In some cases, the initial infection might be opportunistic, such as using Emotet botnets to infect endpoints with Trickbot malware as well as malware such as Ryuk or Emotet, or Dridex to instsall DoppelPaymer. But even though the ransomware might get installed, it often remains dormant, and only sometimes gets activated, Microsoft says (see: Emotet Malware Alert Sounded by US Cybersecurity Agency).

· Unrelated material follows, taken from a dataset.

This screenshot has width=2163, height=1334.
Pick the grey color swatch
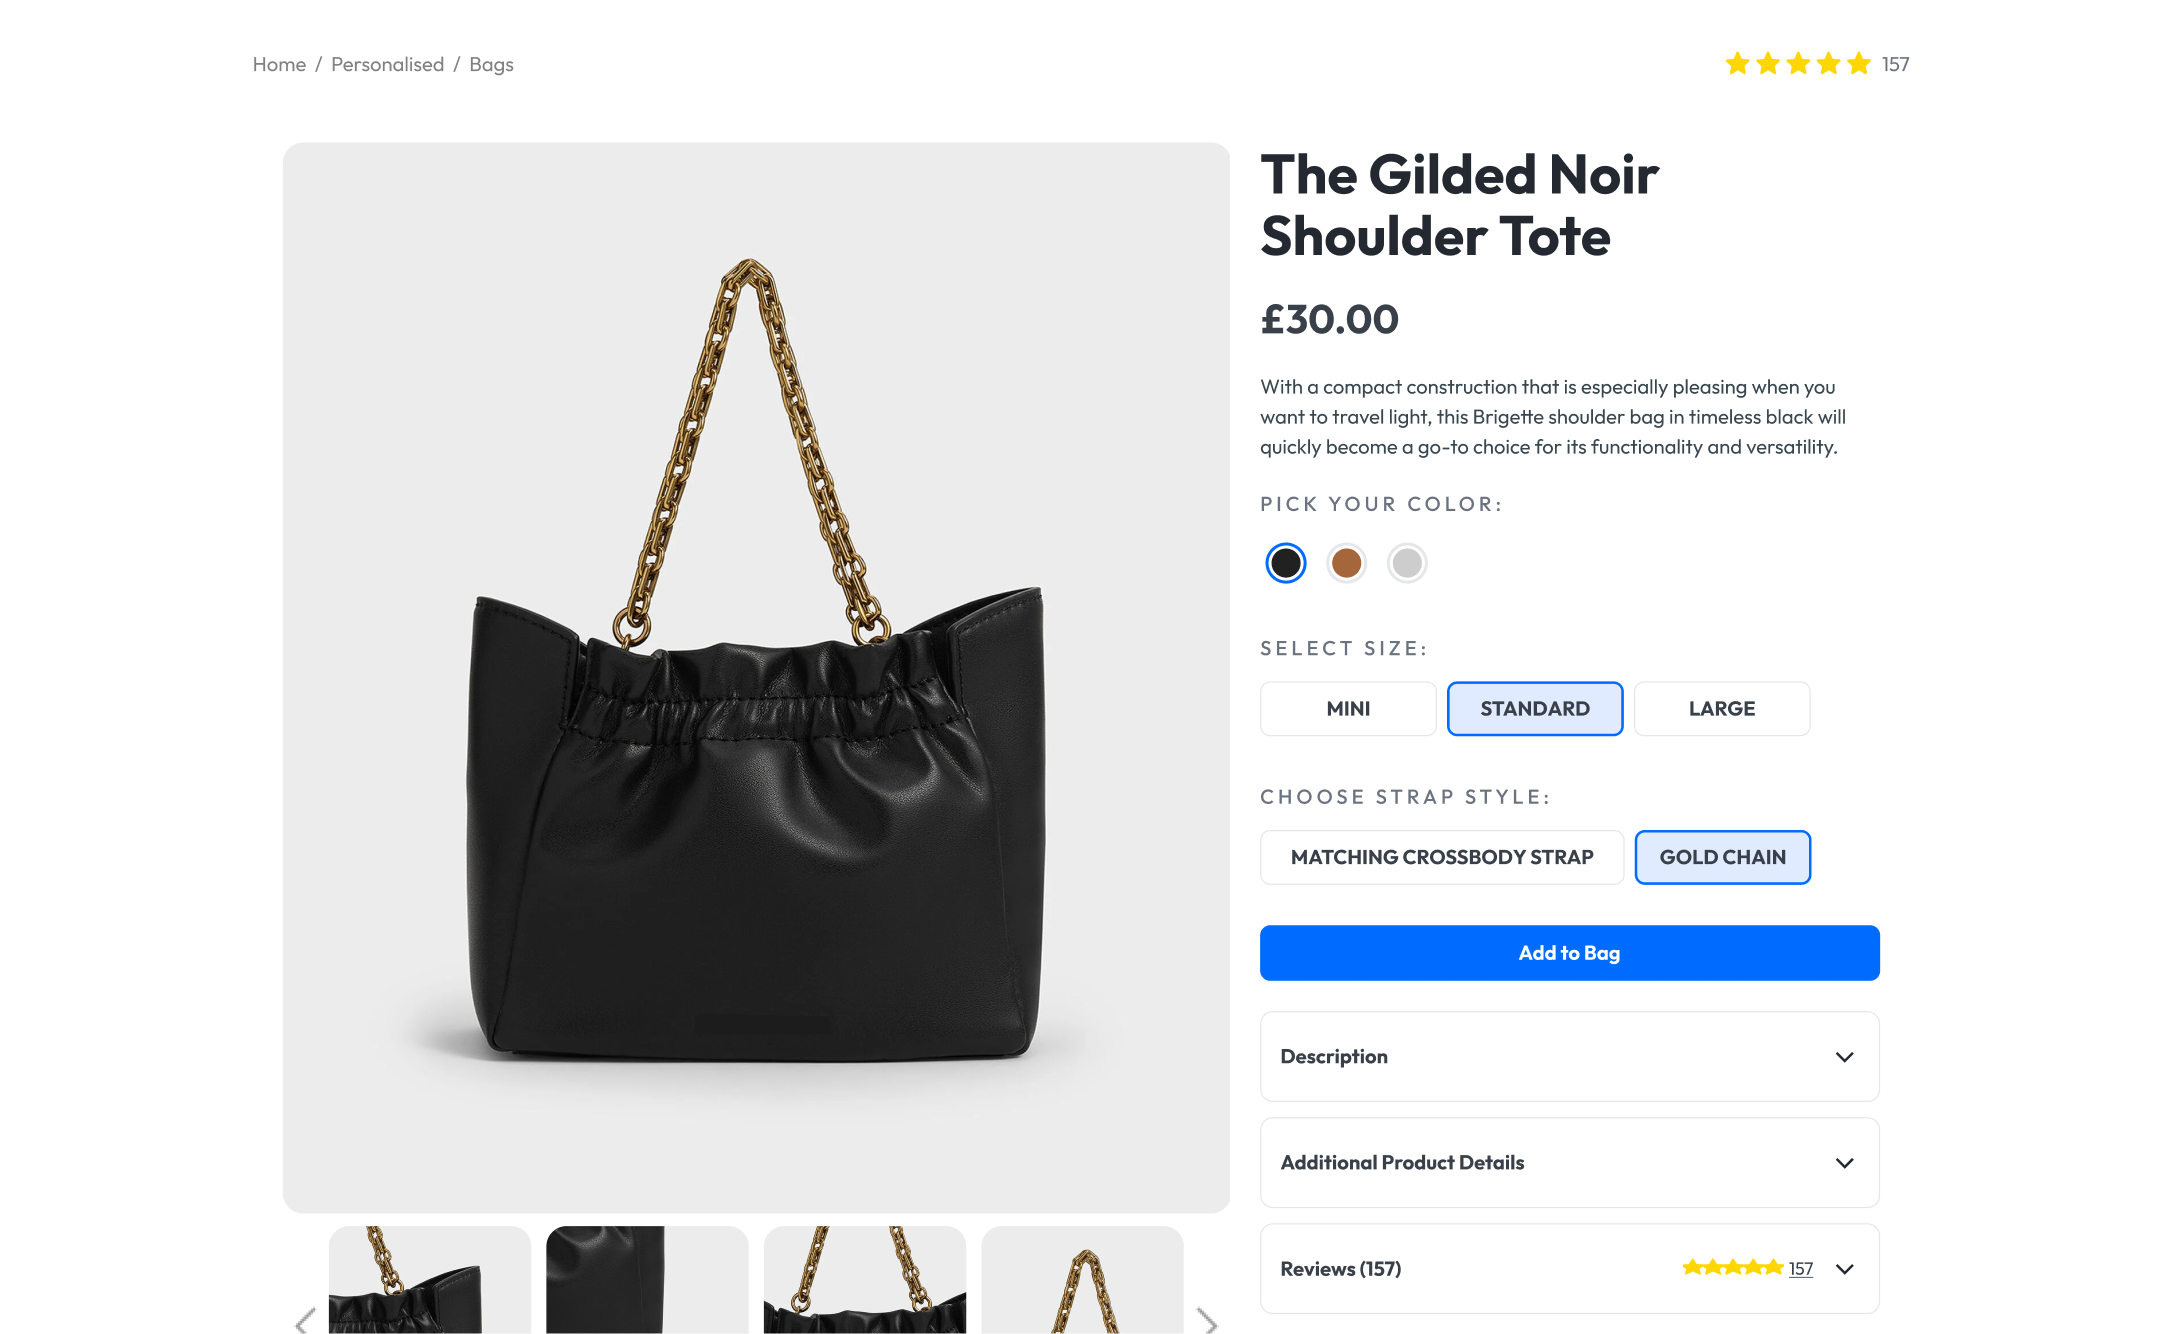click(1407, 563)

“In our investigations, we found that this activation occurs on Trickbot implants of varying ages, indicating that the human operators behind Ryuk likely have some sort of list of check-ins and targets for deployment of the ransomware,” Microsoft says. “In many cases, however, this activation phase comes well after the initial Trickbot infection, and the eventual deployment of a ransomware payload may happen weeks or even months after the initial infection.”

Source: Microsoft

Sodinokibi Operators Promise Data Leaking Site

Having access to better toolsets and tactics – for less cost – isn’t, however, providing gangs with the payouts they’d like to be seeing.

Apparently spurred on by the tactics being practiced by other ransomware gangs – starting with Maze, before expanding to many others, including DoppelPaymer – the operators of the Sodinokibi ransomware-as-a-service operation, aka REvil, are the latest to say that they have been finalizing a site they’ll use to name victims and dump their stolen data, unless they promptly pay a ransom (see: Alarming Trend: More Ransomware Gangs Exfiltrating Data).

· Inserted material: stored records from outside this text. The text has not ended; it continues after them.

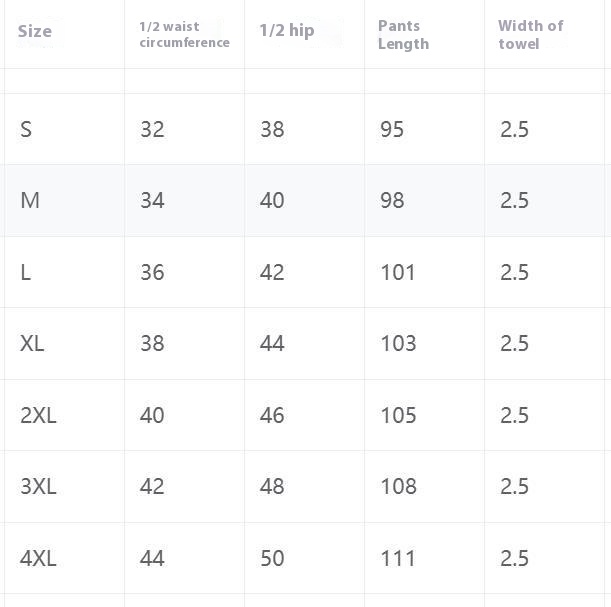Select hip value 46 in 2XL row
The width and height of the screenshot is (611, 607).
272,415
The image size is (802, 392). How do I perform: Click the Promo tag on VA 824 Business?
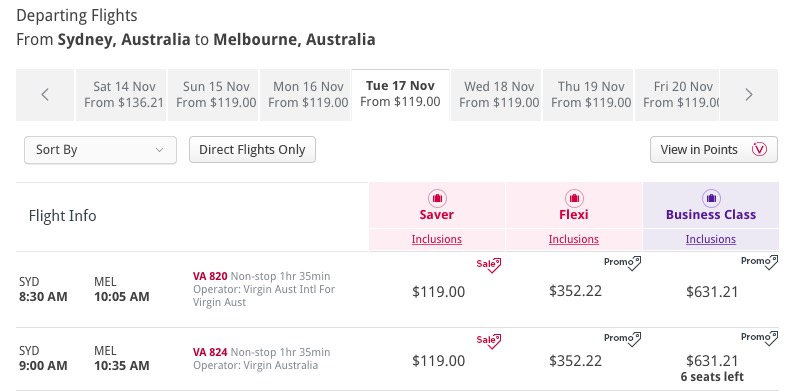point(760,338)
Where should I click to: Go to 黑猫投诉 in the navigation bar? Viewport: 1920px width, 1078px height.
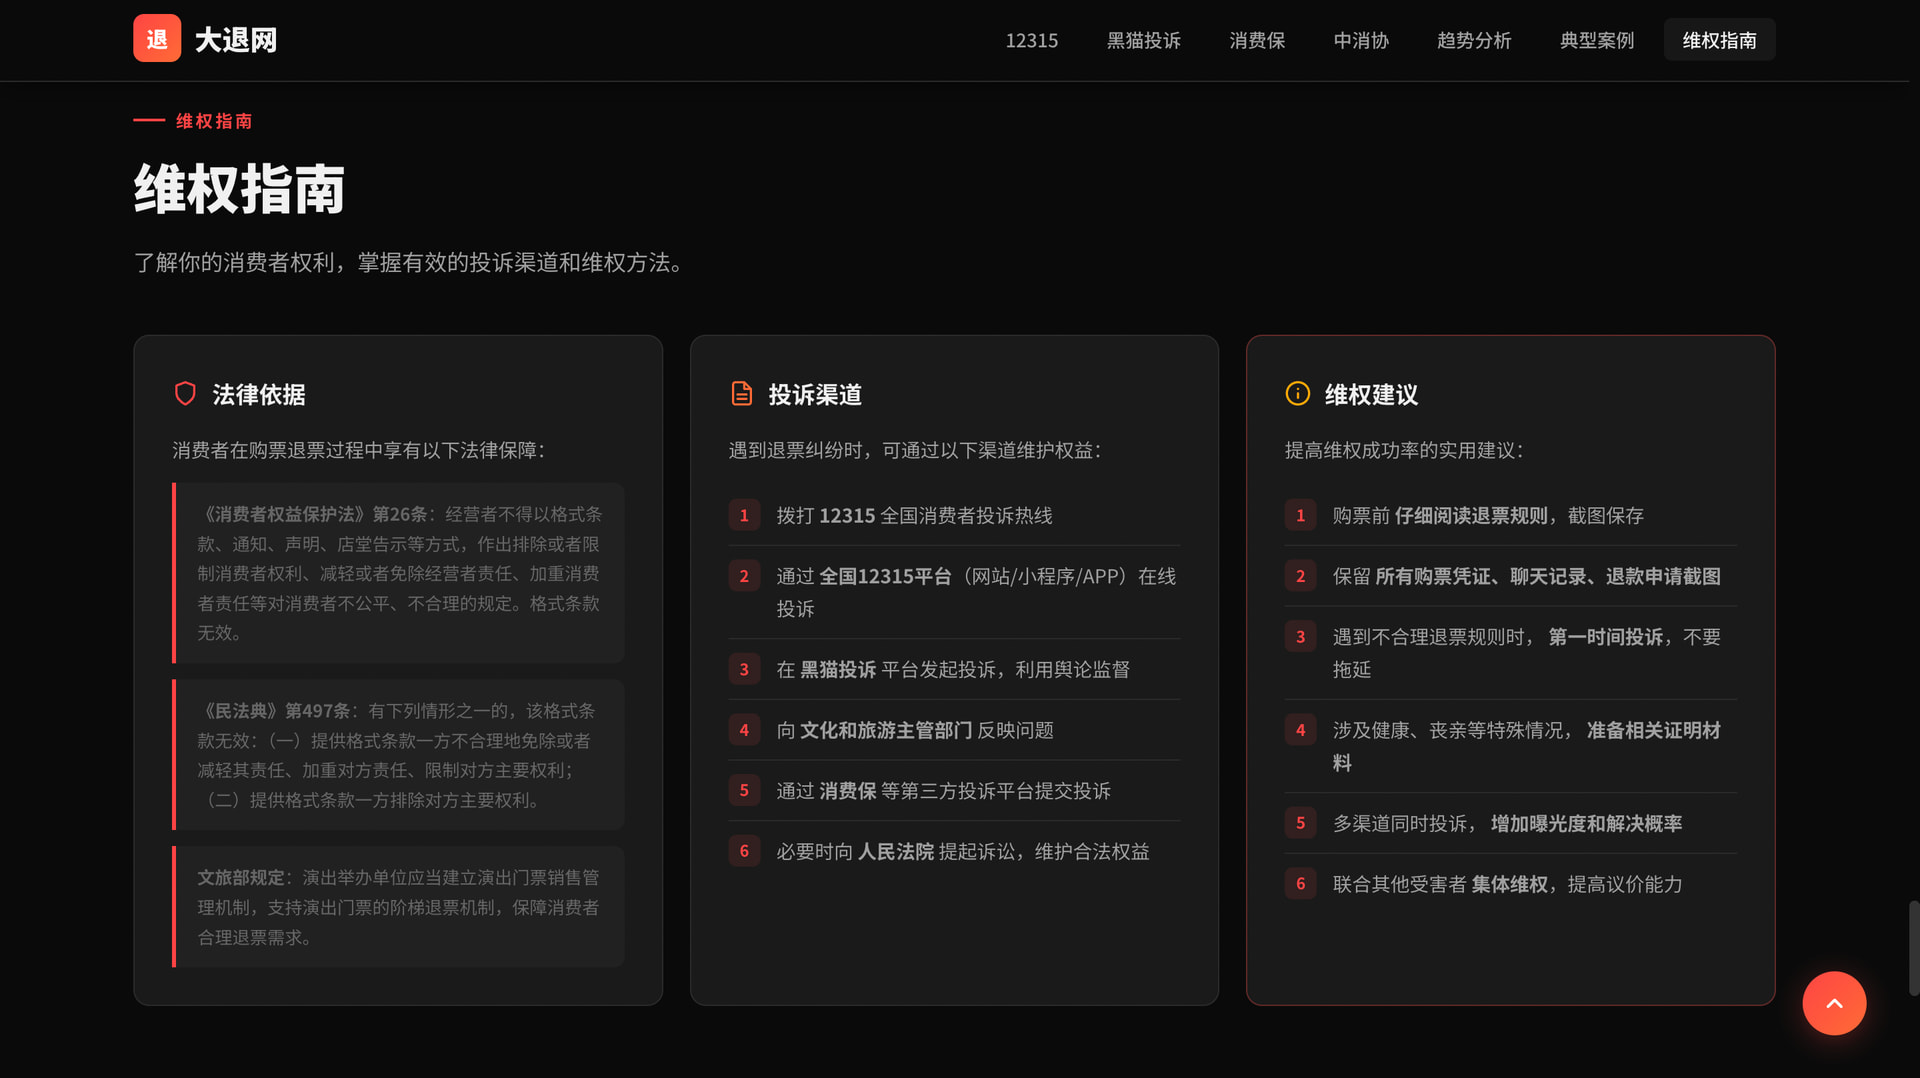click(1143, 40)
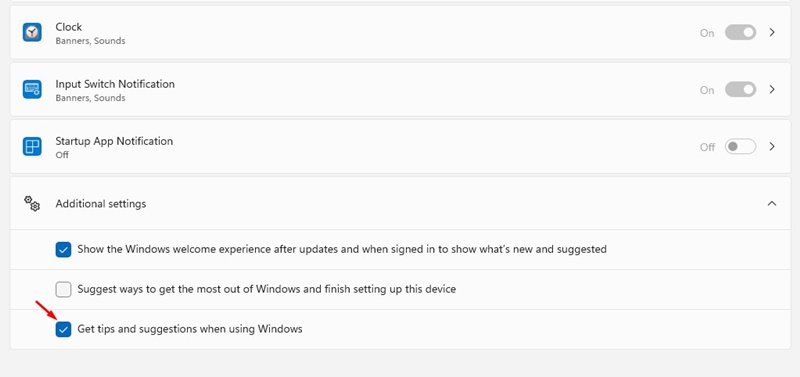Click the Clock app icon
The height and width of the screenshot is (377, 800).
(32, 33)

“We saw it with Maze, REvil, BitPayer: a lot of these bigger ransomware groups are using this as a leverage method and to put pressure on the victim,” McAfee’s Fokker says (see: Maze Ransomware Gang Dumps Purported Victim List).

According to a Russian cybercrime forum post shared by malware analyst Damian with Bleeping Computer, the Sodinokibi operators have been publicly musing about how to best design the system to rapidly force payments.

“[We] have some interesting thoughts about auto-notification email addresses of stock exchanges (for example, NASDAQ), which will allow you to influence the financial condition of the company quickly and efficiently,” reads a translation of the Russian-language post shared by Damian.

The Sodinokibi operators are also promising affiliates – who infect systems, then share a cut of any ransom payment with the operators – the ability to search for valuable data among stolen information, such as Social Security numbers.

Data Leaking Return on Investment: Still Unclear

But Fokker says it’s still not clear that ransomware gangs’ threat to dump data, or following through and actually leaking it, will lead to more reliable or larger ransom payments by victims.

“How this will work? Personally I think it’s a very harsh tool, but it will go blunt very fast, in all respects, because when a company files that they’ve been breached and they go through proper authorities, it kind of loses its leverage,” he says. “So I’m curious to see how this will evolve.”